» Work order
Output only the lines from the line holding "At what coordinates" through the close of the records, exactly as they appear, with all pictures omitted.

(Screenshot grounding data)
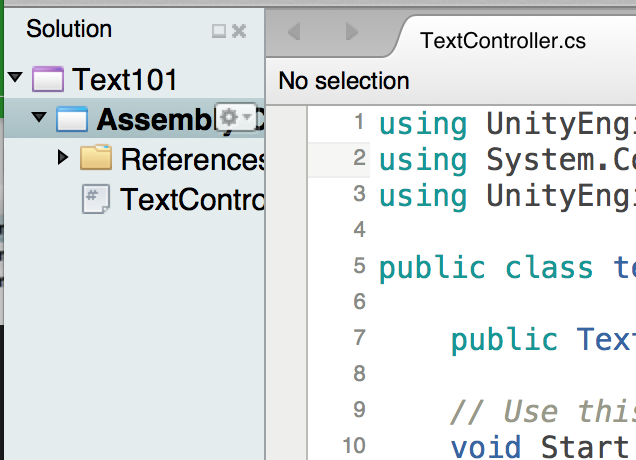
Task: Click the TextController C# file icon
Action: [95, 199]
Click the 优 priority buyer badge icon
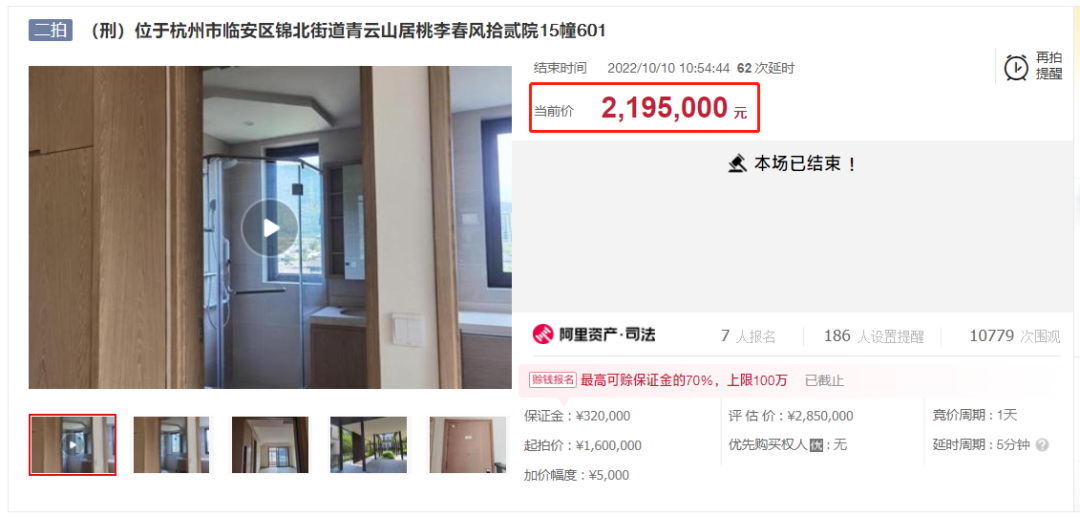1080x517 pixels. (816, 445)
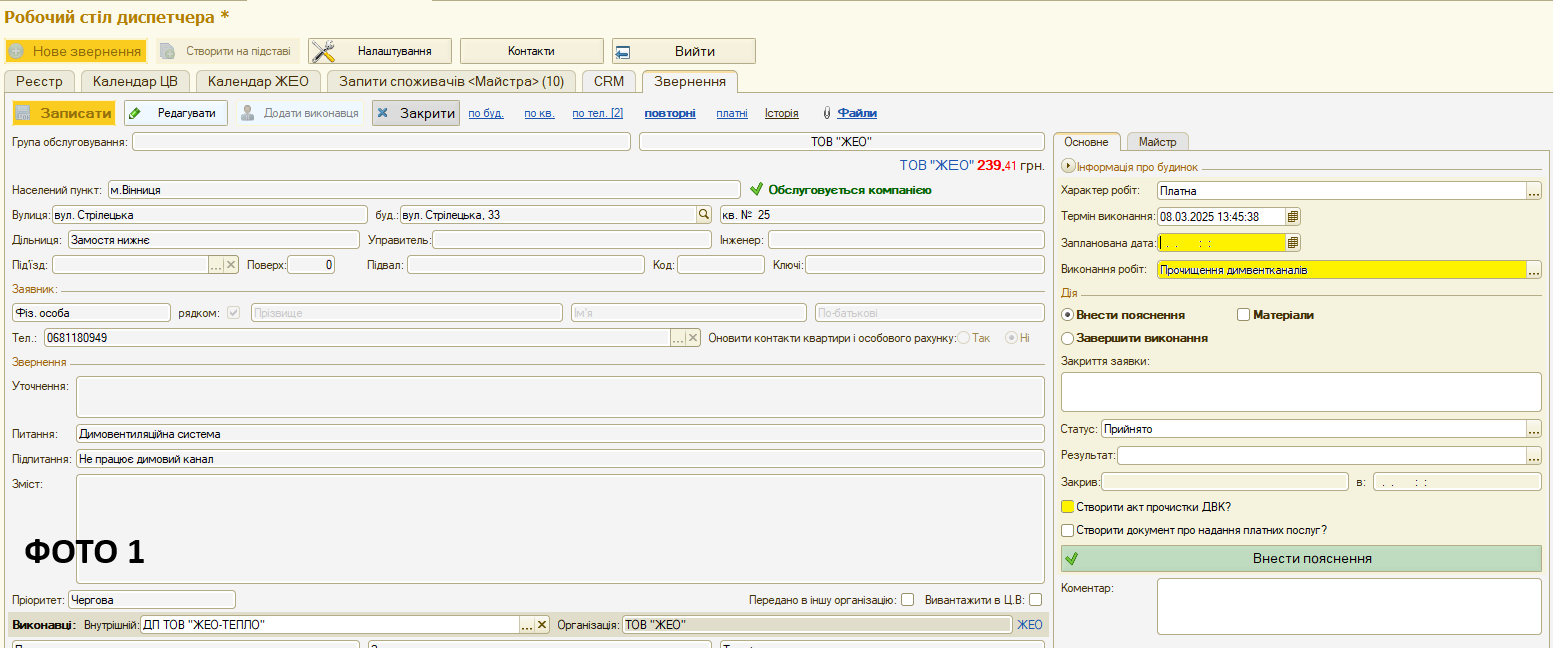Screen dimensions: 1553x648
Task: Click into the Коментар text box
Action: pos(1348,606)
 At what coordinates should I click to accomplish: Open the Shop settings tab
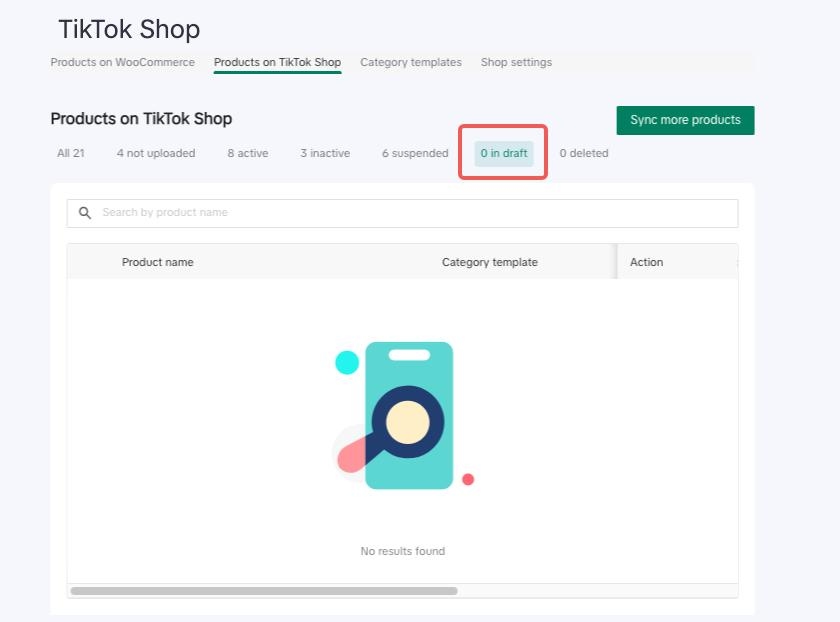[x=516, y=62]
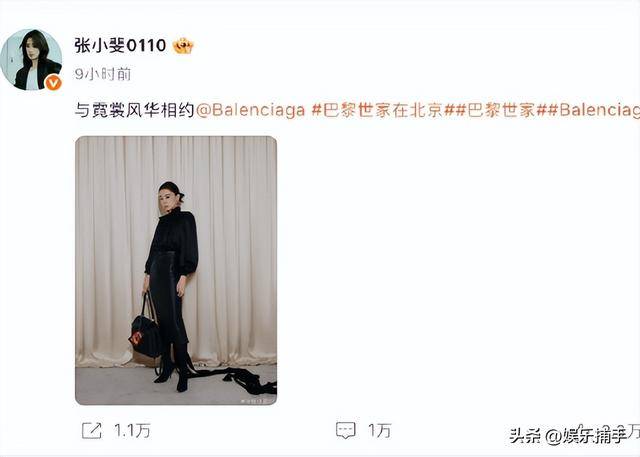This screenshot has width=640, height=457.
Task: Click the 9小时前 post timestamp
Action: coord(103,74)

» The answer
 At what coordinates should I click to accomplish: Open the Shop settings tab
[x=516, y=62]
This screenshot has width=640, height=457.
Task: Click the 9小时前 post timestamp
Action: coord(103,74)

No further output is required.